Web Extra: February 2010 "Buying and Selling a Business: Part II"

Departments - Web Extras


March 11, 2010
Jim Huston
Web Extra

Keep in mind that many contractors doing up to $400,000 in annual sales are often prime candidates for purchasing. It’s not uncommon for an excellent technician to start a business and get sales up to the $300,000 to 400,000 range by providing great service and technical expertise.

However, the strength of these types of contractors lies in providing great technical service, not in building a company with all sorts of conflicting personalities and the related bureaucracy. Their reputation for great work and service gets them plenty of work.

Unfortunately, they tend to focus on doing the work and not building the company. They’d much rather play the game than “sit on the bench” and coach it. These individuals are players, not managers. As a result, they create a monster for themselves. They don’t develop the team to whom they can delegate administrative responsibilities, so it all falls back on them.

These individuals, their companies and staffs are excellent candidates for acquiring. However, you have to understand how ego plays into this situation. It’s an admission of failure for many men to consider selling their company. You have to pay attention to the psychology of this situation and explain why selling a business is not defeat. Rather, it’s a very smart business decision, if done for the right reasons and with the right people.
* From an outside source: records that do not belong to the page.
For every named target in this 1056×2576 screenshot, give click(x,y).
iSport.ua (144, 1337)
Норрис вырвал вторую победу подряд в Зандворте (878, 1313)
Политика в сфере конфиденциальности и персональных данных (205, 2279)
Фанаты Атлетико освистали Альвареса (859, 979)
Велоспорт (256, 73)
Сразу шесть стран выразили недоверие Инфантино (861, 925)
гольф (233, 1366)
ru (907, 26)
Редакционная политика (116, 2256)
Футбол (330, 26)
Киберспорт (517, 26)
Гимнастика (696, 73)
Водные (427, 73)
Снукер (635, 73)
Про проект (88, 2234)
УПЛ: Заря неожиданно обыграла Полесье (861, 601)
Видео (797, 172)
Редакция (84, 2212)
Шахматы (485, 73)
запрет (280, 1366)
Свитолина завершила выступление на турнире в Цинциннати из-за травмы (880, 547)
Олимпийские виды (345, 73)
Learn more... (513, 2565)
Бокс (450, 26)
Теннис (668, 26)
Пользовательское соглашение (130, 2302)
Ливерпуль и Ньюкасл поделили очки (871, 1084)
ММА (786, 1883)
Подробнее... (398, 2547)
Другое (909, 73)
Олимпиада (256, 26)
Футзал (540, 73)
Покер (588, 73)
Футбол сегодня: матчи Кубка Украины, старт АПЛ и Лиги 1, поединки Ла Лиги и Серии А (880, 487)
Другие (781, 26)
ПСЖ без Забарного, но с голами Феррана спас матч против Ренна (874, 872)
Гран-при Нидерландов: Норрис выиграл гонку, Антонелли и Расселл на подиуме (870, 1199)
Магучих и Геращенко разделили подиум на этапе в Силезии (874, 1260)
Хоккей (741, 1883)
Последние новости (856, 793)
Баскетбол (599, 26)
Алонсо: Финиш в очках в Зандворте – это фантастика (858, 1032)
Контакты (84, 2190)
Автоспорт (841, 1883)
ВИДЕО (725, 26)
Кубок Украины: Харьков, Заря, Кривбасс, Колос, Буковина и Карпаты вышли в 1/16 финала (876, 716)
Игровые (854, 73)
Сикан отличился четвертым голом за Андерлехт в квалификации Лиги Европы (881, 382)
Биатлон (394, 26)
You should emphasize the following to the seller:

  • You want to become part of an exciting team, that’s growing and going places.
  • This will be good for you personally, as you can focus on what you do best.
  • This will be good for your family, as it will give you more free time to be with them.
  • This will relieve you of the bureaucracy.
  • This will eliminate a lot of your headaches.
  • You’ll make a good salary (and bonus, if applicable).
  • This will reward you and your family for what you’ve built over the years.
  • This will allow you to make a mid-life adjustment of sorts.